Mr Koster said: “Everybody should have got ready for this increased demand.

“If you’re around the table and the Heathrow voice says ‘it won’t happen, it will come later, I will only open my fourth terminal in June’, that’s a planning mistake.

“They have downplayed demand. They should have opened T4 earlier.

“They should have played an even stronger role in the community.”

Responding to Emirates’ refusal to cancel flights, a Heathrow spokeswoman said: “Aviation is a complex network and no-one can operate in isolation.

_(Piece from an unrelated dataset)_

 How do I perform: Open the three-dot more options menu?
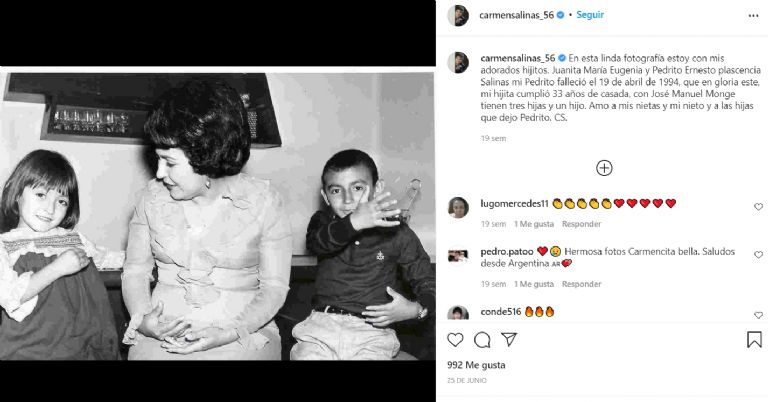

The network continues to suffer from Covid-related challenges.

“While many factors have resulted in the delayed flights, misconnected bags, long waits for arriving bags and last-minute cancellations at Heathrow and airports across Europe in recent weeks, a key issue is airline ground-handling teams which are currently only resourced up to 70% capacity to serve passenger demand which has returned to 80-85% of pre-pandemic levels.

“For months we have asked airlines to help come up with a plan to solve their resourcing challenges, but no clear plans were forthcoming and with each passing day the problem got worse.

“We had no choice but to take the difficult decision to impose a capacity cap designed to give passengers a better, more reliable journey and to keep everyone working at the airport safe.

“We have tried to be as supportive as possible to airlines and our 100,000 cap on daily departing passengers is significantly higher than the 64,000 cap at Schiphol (in Amsterdam).

“It would be disappointing if instead of working together, any airline would want to put profit ahead a safe and reliable passenger journey.”